Abstract:Neutral interstellar helium has been observed by the Interstellar Boundary Explorer (IBEX) since 2009 with a signal-to-noise ratio well above 1000. Because of the geometry of the observations, the signal observed from January to March each year is the easiest to identify. However, as we show via simulations, the portion of the signal in the range of intensities from 10−3 to 10−2 of the peak value, previously mostly left out from the analysis, may bring important information about the details of the distribution function of interstellar He gas in front of the heliosphere. In particular, these observations may inform us about possible departures of the parent interstellar He population from equilibrium. We compare the expected distribution of the signal for the canonical assumption of a single Maxwell–Boltzmann population with the distributions for a superposition of the Maxwell–Boltzmann primary population and the recently discovered Warm Breeze, and for a single primary population given by a kappa function. We identify the regions on the sky where the differences between those cases are expected to be the most visible against the background. We discuss the diagnostic potential of the fall peak of the interstellar signal, reduced by a factor of 50 due to the Compton–Getting effect but still above the detection limit of IBEX. We point out the strong energy dependence of the fall signal and suggest that searching for this signal in the data could bring an independent assessment of the low-energy measurement threshold of the IBEX-Lo sensor.

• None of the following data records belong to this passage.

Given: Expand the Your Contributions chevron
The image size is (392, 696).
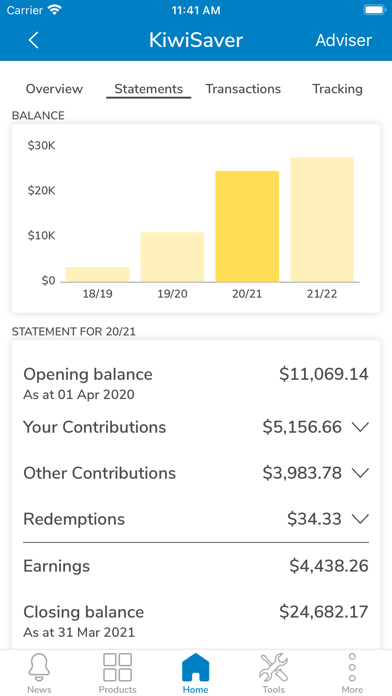Looking at the screenshot, I should coord(360,427).
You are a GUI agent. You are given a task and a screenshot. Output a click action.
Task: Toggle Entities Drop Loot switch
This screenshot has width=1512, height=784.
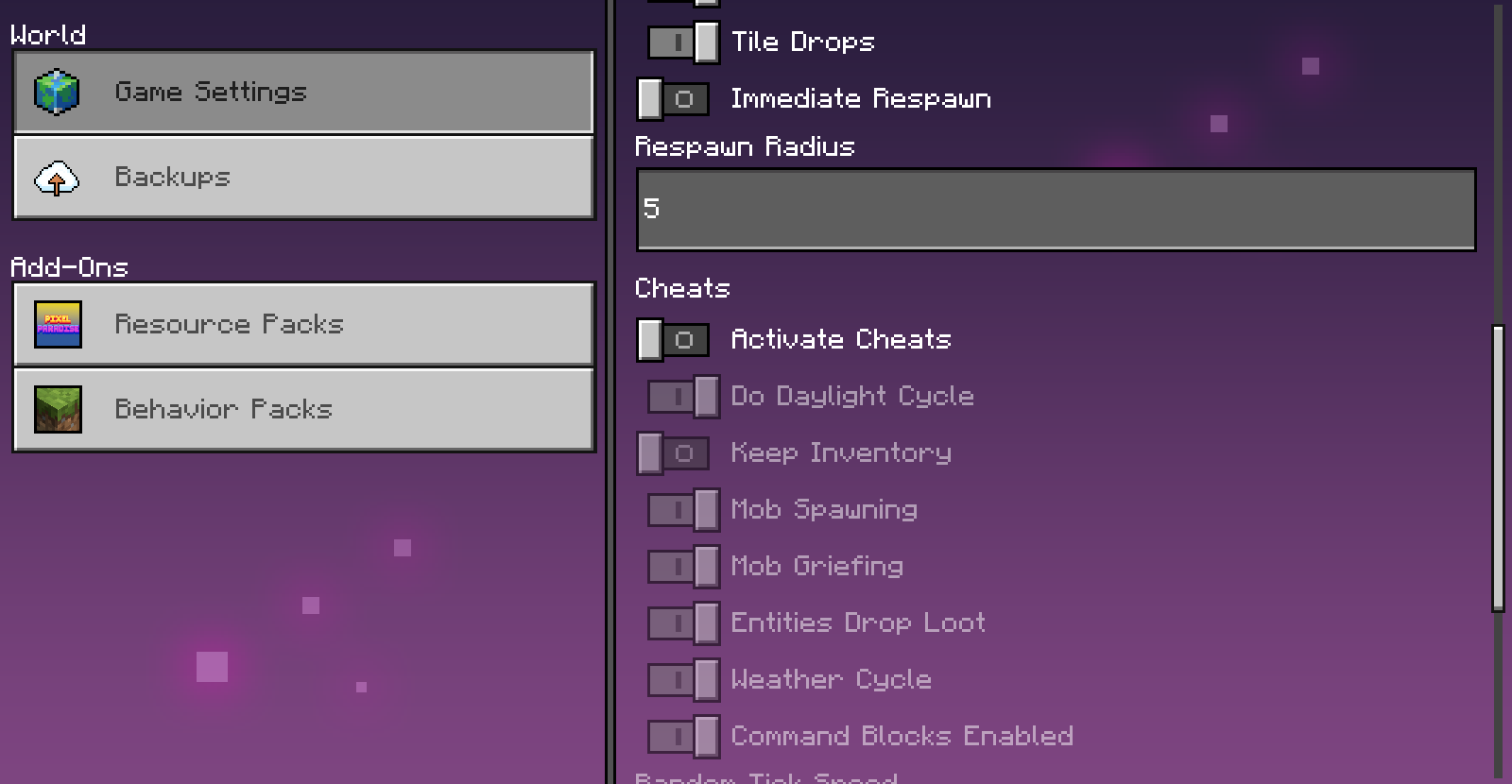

Fig. 12 of Sokol et al. 2015a: Full-sky map of interstellar helium flux, simulated as a superposition of the flux of the ISN He primary population and the Warm Breeze, calculated with the energy threshold of 19 eV.
Fig. 13 of Sokol et al. 2015a: Full-sky map of the ISN He population, simulated assuming that the distribution function of ISN He gas in front of the heliopause is given by the kappa function, with κ = 8/5 and the extreme case of the reference speed uκ = 20.4 km s−1, calculated with the energy threshold of 19 eV.